WORLD / AMERICAS
Biden to unveil COVID-19 plan
Death toll surpasses US military fatalities in WWII
Published: Jan 21, 2021 07:03 PM

Joe Biden photo:VCG


 
US President Joe Biden was expected on Thursday to unveil his plan to tackle the coronavirus crisis, as he starts his first full day in the White House with America confronting a slew of ­challenges.

Biden was sworn in as the 46th US president on ­Wednesday, delivering a calming call to heal a nation riven by festering divisions that had grown deeper under four years of Donald Trump.

Biden took the presidential oath standing on the steps of the US Capitol, the building complex that had been attacked two weeks earlier by a pro-Trump mob seeking to overturn his victory. 

Absent from the ceremony was Trump, who had earlier left Washington for Florida, breaking 152 years of tradition by refusing to attend his successor's inauguration.

Shortly after walking into the White House, his wife Jill by his side, Biden signed a flurry of executive orders, starting with rejoining the 2015 Paris climate accord from which the US withdrew under Trump.

Biden also halted the US exit from the World Health Organization, stopped construction of Trump's cherished wall on the Mexican border, and rescinded a ban on visitors from several Muslim-majority nations.

Biden's presidency will initially be shaped by his response to COVID-19, which has killed more than 400,000 people in the US, and the associated economic emergency.

The number of American coronavirus deaths has surpassed the country's troop fatalities in World War II.

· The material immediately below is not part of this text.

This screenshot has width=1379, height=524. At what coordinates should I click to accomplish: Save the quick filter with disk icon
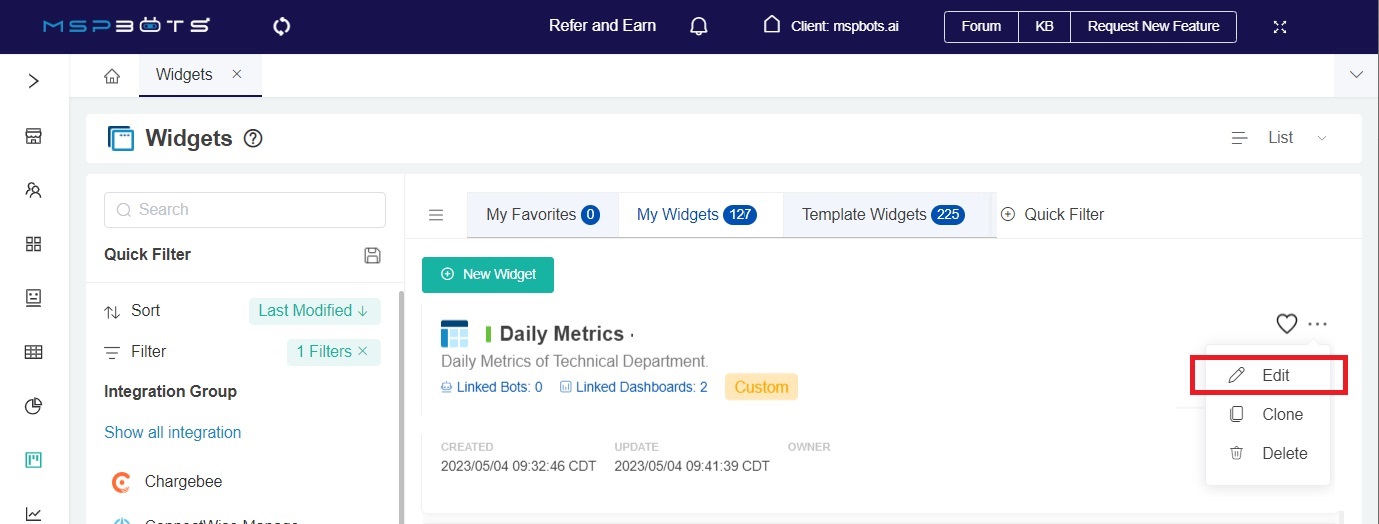click(x=372, y=255)
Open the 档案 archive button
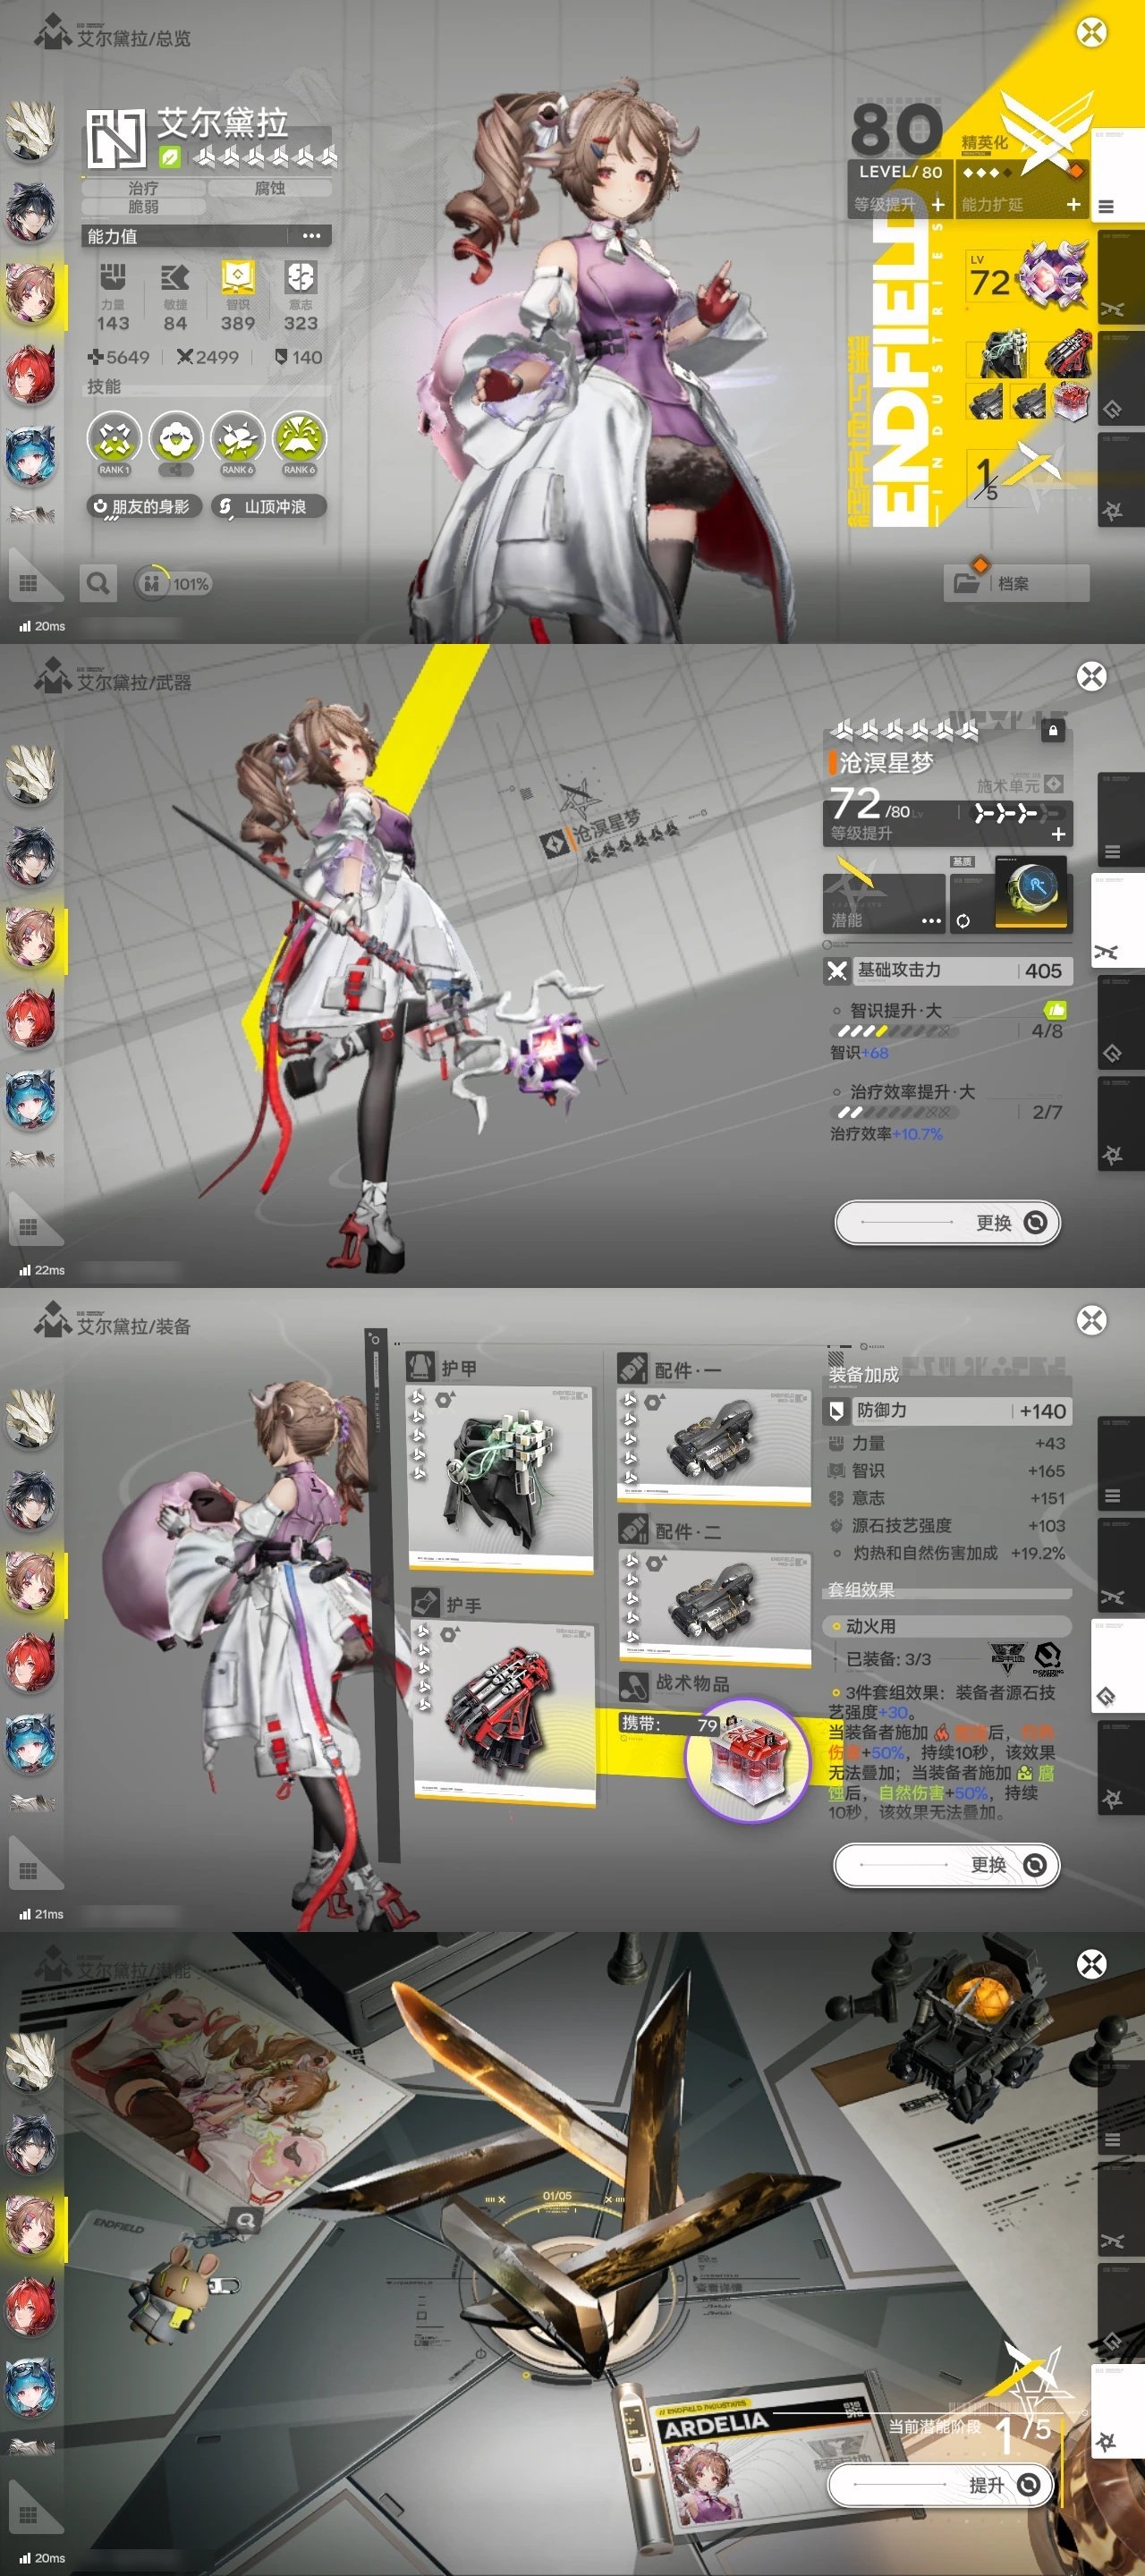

He will look to move quickly on coordinating a federal plan to combat the virus, which for months ran rampant across the country as the Trump administration bungled its response.

Biden was expected to outline his administration's plans later Thursday after he was briefed by his COVID-19 team.

Whereas Trump seldom acknowledged the tragic toll the virus was inflicting on the US, Biden paused in his inaugural address to offer a moment's silent prayer for the victims.

The Democrat also appealed to supporters of Trump, who shattered political norms by belittling rivals, denouncing entire ethnic groups and trying to cast doubt on basic facts.

He confronted head-on the rise of domestic extremism, as evidenced during Trump's presidency by the Capitol assault, deadly attacks on synagogues and immigrants, and a violent march by neo-Nazis in Charlottesville, Virginia.